The Opuwo Cobalt-Copper Project (“Opuwo Project”) is held under the Company’s Namibian subsidiary Opuwo Cobalt Holdings (Pty) Ltd. The Opuwo Project lies 730km north-west of the Namibian capital city, Windhoek.

The Company has initiated the draft non-binding agreements for a potential transaction with a strategic partner/s for the disposal of the Company’s 95% interest in the Opuwo Project.

The Company will make an announcement in due course in accordance with its continuous disclosure obligations once negotiations have been completed and a binding agreement is executed.

SAGAY COPPER-GOLD PROJECT, PHILIPPINES (100%)

Tambuli Mining Company, Inc. (“TMCI”), a wholly owned Philippine subsidiary of Celsius in the Philippines, is in the process of securing approval of the technical, social and environmental plans and programs in relation to its application for Declaration of Mining Project Feasibility (“DMPF”)[3] for the Sagay Copper-Gold Project (“Sagay Project”) in the Negros Islands.

On 1 April 2024, TMCI was granted an extension of the exploration permit for the Sagay Project. The Sagay Project’s DMPF application submitted to the Philippine Mines and Geosciences Bureau has been accepted and is currently under review. The approval of the DMPF application will consequently allow TMCI to apply for a mineral agreement with the Philippine Government[4] .

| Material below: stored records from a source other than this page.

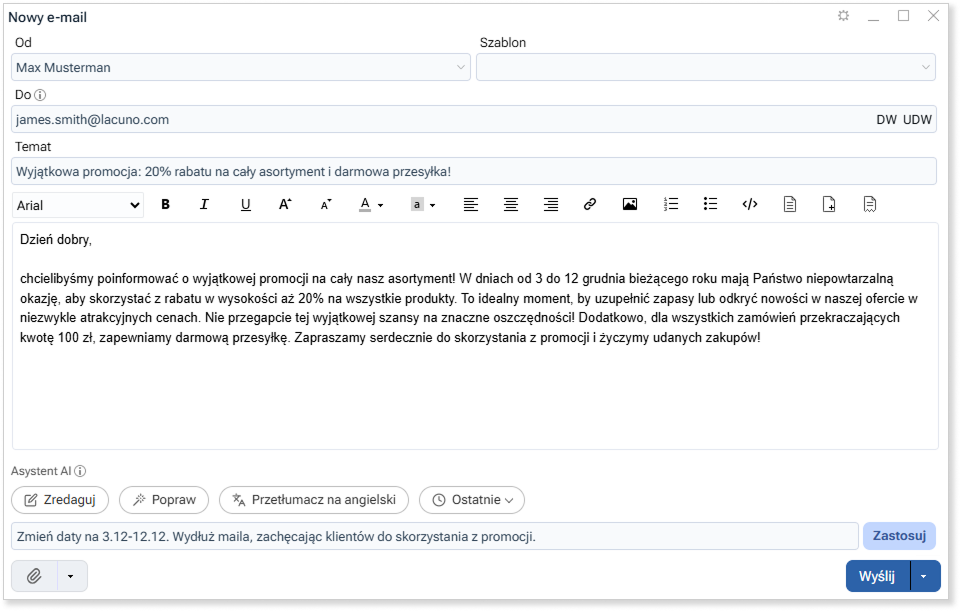Screen dimensions: 960x611
Task: Click the paperclip attach file icon
Action: pos(34,576)
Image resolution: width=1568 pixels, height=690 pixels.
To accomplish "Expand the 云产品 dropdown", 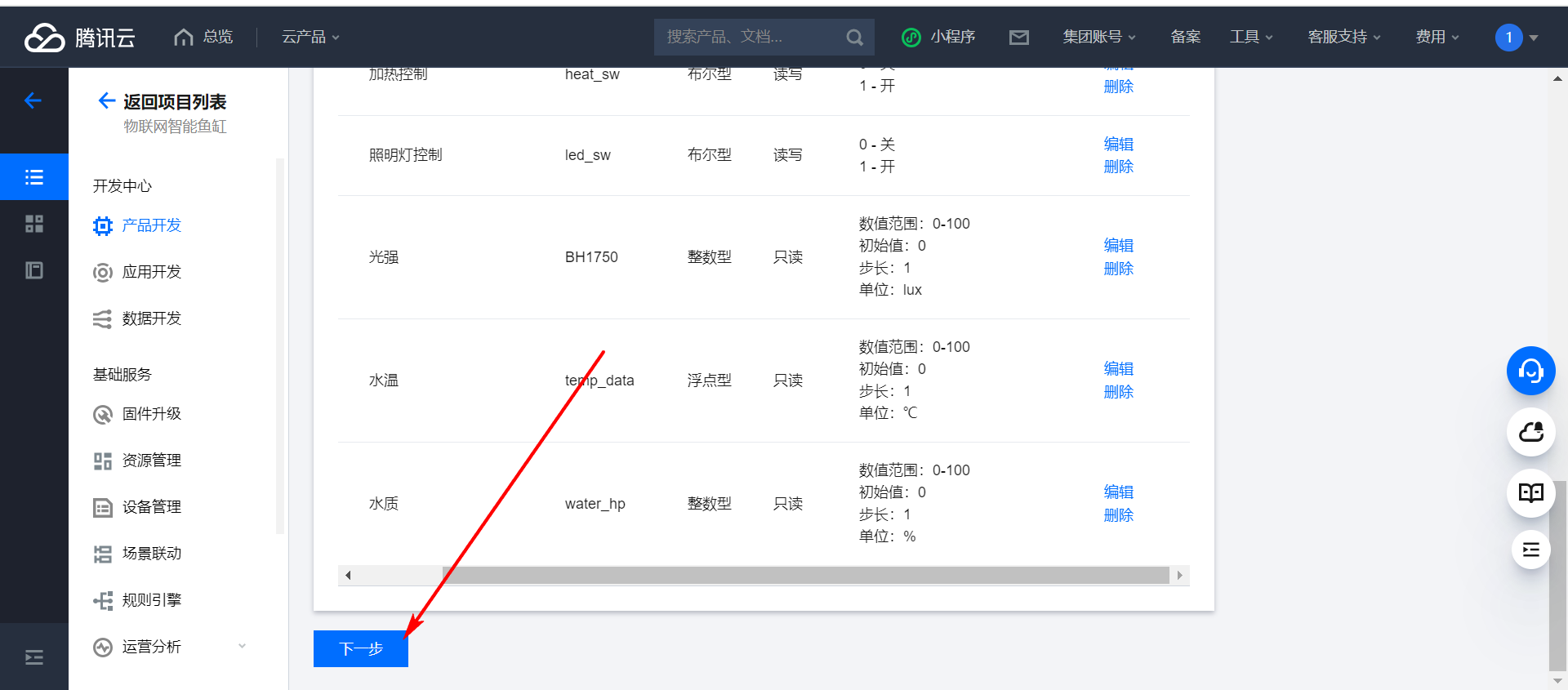I will 310,38.
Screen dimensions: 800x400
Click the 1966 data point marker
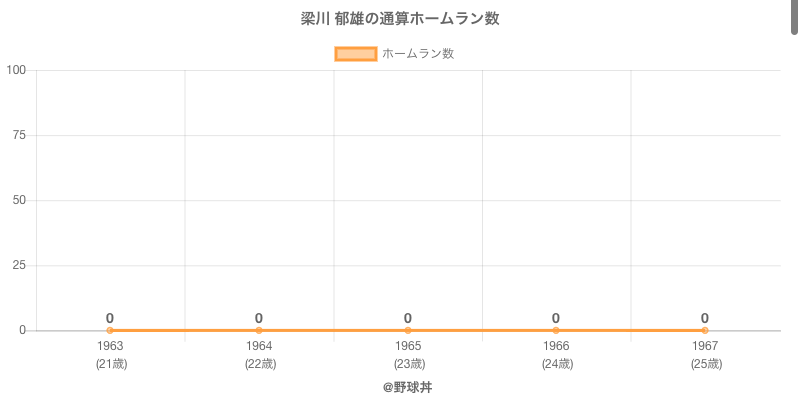coord(556,330)
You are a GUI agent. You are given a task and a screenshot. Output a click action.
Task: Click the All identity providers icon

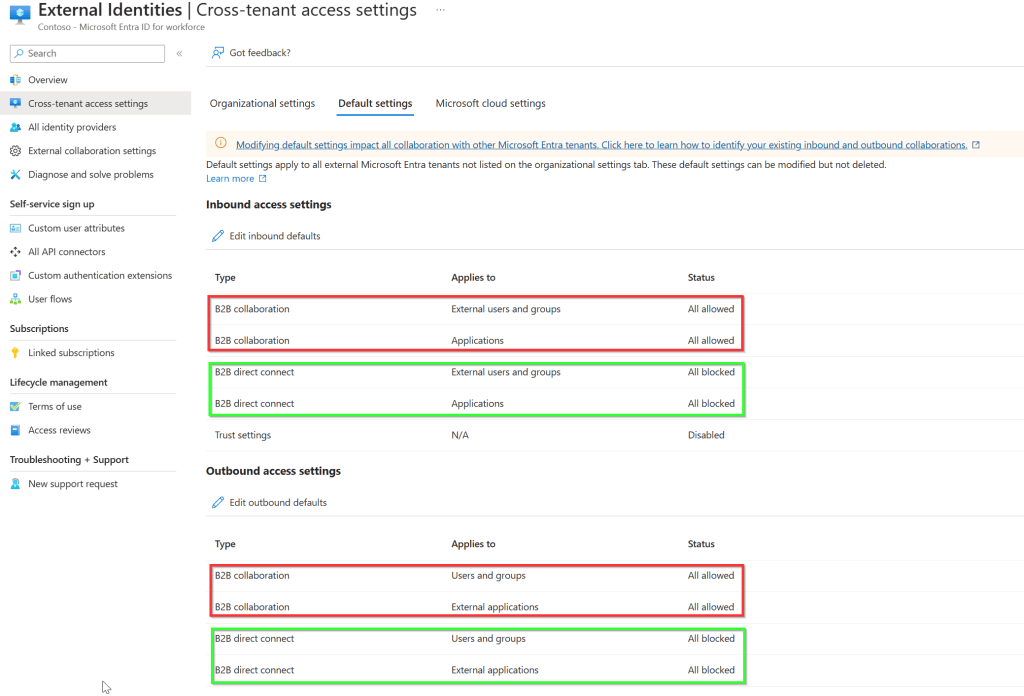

During the quarter, ground activities were limited and centered around completion of the remaining environmental and community development work program obligations.

CULLARIN WEST PROJECT, NSW (100%)

The Company is continuing to assess the viability of the opportunity and gauge interest from other possible partners. No development activities were conducted during the quarter.

CORPORATE AND EXPENDITURE

During the quarter, the Company successfully completed and closed a placement on AIM, a market operated by the London Stock Exchange plc, to raise gross proceeds of approximately GBP922,000 (“AIM Placement”). The Placing securities were issued on 18 April 2024[5] .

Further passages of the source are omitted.